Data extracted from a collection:
━━━━━━
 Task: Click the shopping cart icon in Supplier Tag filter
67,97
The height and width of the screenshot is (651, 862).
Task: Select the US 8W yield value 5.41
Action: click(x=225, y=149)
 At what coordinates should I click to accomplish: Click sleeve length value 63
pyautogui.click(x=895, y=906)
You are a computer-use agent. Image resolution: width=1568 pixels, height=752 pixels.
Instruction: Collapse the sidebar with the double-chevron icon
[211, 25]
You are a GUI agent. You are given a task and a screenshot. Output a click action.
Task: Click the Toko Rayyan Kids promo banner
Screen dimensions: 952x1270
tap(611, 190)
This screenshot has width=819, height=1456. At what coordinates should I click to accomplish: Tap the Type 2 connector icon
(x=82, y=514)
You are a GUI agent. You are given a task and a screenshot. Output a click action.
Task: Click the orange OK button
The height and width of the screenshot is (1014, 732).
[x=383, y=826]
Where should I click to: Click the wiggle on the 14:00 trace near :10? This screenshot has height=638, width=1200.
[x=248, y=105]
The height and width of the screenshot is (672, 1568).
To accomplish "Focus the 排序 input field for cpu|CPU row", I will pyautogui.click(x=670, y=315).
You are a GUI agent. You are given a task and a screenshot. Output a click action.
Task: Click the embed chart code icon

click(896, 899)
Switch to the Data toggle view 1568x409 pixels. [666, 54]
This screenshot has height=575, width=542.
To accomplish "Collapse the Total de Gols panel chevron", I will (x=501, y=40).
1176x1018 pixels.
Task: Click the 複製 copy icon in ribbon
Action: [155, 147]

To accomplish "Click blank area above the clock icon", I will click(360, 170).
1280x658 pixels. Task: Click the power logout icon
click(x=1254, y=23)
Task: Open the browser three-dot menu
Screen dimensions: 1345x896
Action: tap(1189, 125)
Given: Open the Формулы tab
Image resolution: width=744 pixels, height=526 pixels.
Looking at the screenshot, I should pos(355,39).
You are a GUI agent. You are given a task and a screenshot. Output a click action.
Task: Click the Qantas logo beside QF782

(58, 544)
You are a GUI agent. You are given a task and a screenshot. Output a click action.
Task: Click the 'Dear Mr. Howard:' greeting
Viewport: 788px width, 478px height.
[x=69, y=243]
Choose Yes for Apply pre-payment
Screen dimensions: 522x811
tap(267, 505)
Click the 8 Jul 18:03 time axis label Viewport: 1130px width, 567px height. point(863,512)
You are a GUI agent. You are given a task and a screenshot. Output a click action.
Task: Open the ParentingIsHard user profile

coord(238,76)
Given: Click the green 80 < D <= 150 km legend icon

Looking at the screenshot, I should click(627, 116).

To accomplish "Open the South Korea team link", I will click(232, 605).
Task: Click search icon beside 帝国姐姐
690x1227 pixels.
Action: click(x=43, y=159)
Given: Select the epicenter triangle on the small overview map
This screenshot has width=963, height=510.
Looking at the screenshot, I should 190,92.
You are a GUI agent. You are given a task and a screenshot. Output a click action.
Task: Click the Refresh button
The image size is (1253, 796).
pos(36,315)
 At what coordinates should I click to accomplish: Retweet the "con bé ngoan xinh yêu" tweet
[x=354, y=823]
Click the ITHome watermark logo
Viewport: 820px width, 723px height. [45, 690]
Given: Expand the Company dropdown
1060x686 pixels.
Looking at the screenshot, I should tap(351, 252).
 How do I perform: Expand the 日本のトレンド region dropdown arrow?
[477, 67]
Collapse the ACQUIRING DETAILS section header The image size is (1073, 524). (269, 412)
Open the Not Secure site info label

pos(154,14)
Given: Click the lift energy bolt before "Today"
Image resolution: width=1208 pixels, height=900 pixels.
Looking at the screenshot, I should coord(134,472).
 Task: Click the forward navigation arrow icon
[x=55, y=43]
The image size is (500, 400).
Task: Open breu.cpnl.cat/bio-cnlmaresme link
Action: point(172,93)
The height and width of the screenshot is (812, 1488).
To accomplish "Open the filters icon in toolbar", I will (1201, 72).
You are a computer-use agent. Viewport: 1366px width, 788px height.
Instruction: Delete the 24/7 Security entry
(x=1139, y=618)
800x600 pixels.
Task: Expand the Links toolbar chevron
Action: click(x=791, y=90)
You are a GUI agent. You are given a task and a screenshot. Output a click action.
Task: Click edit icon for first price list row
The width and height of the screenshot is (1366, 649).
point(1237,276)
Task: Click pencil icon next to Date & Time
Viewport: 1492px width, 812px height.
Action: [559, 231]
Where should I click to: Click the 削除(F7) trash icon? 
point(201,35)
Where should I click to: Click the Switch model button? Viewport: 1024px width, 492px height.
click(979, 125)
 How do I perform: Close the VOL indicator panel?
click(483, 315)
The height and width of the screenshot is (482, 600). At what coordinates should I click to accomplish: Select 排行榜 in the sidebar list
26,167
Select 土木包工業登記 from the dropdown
━━━━━━
▶ **What you will do**
Within the entries above, work out the number of lines that include the string "computer" and give only that.

▶ **Exercise output**
2